There are many guest stars in Star Trek who endear themselves to the audiences, carving their own niche in the hearts and minds of those who follow the franchise. Some are purely comedic and some are pure evil. Some come down in the middle and some are in a category all of their own.
One such guest was Dwight Schultz as Reginald Barclay.
The character originated on Star Trek: The Next Generation, was featured in a cameo in Star Trek: First Contact but truly found his feet on Star Trek: Voyager. He became something of a sidekick for Robert Picardo's Doctor/Lewis Zimmerman, explained away initially in that he was a member of the team who helped to design the Doctor and then simply being accepted as an officer with an almost unhealthy obsession with the ship.
Through his various episodes, while much time is spent depicting his neuroses, the audience watches Barclay begin to emerge from his chronic shyness to become a confident and highly moral officer, one who manages to bend the rules in the name of the greater good.
The rankings for this list are not necessarily ranking the episodes in terms of their overall impact on their various series, but rather they are ranked in terms of Barclay's impact upon them.
11. Life Line
A slightly controversial entry here, but Robert Picardo as the Doctor is perfection. Robert Picardo as Lewis Zimmerman is anything but.
Barclay sends news to the Doctor, via the MIDAS subspace array, that Zimmerman is dying. The disease that he has cannot be treated by any Alpha Quadrant physician and so Barclay ask the Doctor for anything he might be able to do to help. The Doctor goes one better and makes a house call, beaming across the galaxy (for the second time.)
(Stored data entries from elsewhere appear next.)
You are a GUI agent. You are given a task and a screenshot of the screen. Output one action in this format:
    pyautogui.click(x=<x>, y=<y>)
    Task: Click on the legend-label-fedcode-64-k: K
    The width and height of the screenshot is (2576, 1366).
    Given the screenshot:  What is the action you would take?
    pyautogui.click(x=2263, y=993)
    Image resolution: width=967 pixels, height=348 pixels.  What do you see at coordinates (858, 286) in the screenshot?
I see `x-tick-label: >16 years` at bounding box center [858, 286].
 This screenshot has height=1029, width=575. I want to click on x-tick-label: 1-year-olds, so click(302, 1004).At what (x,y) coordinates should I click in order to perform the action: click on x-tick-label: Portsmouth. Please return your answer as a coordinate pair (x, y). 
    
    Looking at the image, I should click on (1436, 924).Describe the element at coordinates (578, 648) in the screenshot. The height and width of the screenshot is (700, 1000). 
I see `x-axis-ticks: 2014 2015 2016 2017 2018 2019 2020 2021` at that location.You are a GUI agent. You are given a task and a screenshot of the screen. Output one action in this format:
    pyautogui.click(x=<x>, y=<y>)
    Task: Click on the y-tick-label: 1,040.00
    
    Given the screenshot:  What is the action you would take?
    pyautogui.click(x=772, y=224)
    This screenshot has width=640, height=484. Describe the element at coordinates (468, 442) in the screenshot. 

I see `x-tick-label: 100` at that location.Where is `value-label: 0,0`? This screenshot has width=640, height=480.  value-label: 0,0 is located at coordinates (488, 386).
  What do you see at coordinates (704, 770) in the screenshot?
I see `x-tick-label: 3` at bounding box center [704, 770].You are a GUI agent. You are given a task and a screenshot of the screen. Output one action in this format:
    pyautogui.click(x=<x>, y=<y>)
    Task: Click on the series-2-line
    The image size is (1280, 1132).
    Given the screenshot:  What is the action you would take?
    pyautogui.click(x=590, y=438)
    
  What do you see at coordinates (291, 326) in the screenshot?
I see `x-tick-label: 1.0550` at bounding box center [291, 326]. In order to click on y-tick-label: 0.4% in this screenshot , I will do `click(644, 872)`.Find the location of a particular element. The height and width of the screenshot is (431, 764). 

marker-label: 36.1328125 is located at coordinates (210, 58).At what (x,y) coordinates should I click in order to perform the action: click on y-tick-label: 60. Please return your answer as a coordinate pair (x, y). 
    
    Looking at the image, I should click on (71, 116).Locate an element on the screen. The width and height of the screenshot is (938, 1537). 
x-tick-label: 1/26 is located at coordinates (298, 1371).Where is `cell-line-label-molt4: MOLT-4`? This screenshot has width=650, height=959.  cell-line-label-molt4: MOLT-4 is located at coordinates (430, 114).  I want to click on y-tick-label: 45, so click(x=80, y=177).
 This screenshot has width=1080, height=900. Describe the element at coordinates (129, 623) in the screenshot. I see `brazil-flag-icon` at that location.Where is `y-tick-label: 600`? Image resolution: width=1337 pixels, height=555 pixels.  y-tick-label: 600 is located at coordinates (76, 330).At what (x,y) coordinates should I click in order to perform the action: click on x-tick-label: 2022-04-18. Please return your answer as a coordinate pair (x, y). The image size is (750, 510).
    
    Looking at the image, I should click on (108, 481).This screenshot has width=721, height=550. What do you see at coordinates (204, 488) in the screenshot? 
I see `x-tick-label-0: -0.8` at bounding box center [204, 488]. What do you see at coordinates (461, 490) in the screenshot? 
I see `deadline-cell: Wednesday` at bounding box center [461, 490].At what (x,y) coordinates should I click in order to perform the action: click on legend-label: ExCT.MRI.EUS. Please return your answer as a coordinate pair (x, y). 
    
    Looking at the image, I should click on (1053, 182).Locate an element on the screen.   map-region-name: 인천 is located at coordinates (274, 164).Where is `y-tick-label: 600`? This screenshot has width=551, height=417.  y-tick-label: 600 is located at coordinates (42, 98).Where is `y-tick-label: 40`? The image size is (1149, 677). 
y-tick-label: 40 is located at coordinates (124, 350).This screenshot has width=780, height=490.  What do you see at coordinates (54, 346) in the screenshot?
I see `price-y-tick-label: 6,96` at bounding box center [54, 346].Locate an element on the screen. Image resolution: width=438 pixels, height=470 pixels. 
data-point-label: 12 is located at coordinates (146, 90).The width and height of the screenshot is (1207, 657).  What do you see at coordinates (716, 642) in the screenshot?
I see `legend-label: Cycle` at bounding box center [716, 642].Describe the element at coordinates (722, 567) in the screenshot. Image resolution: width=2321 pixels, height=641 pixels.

At first, Zimmerman is resistent to the idea of an EMH mark 1 being able offer anything in the way of help. He is rude and abrasive, with poor Barclay doing everything he can to apologise to the Doctor and convince Zimmerman that there is still a chance. Even Deanna Troi is unable to sway the professor around.
It is only after an episode of brow beating the man into submission that the Doctor is able to finally cure him.
Life Line is not the best episode for any involved, although Dwight Shultz and Robert Picardo do always make a strong double act.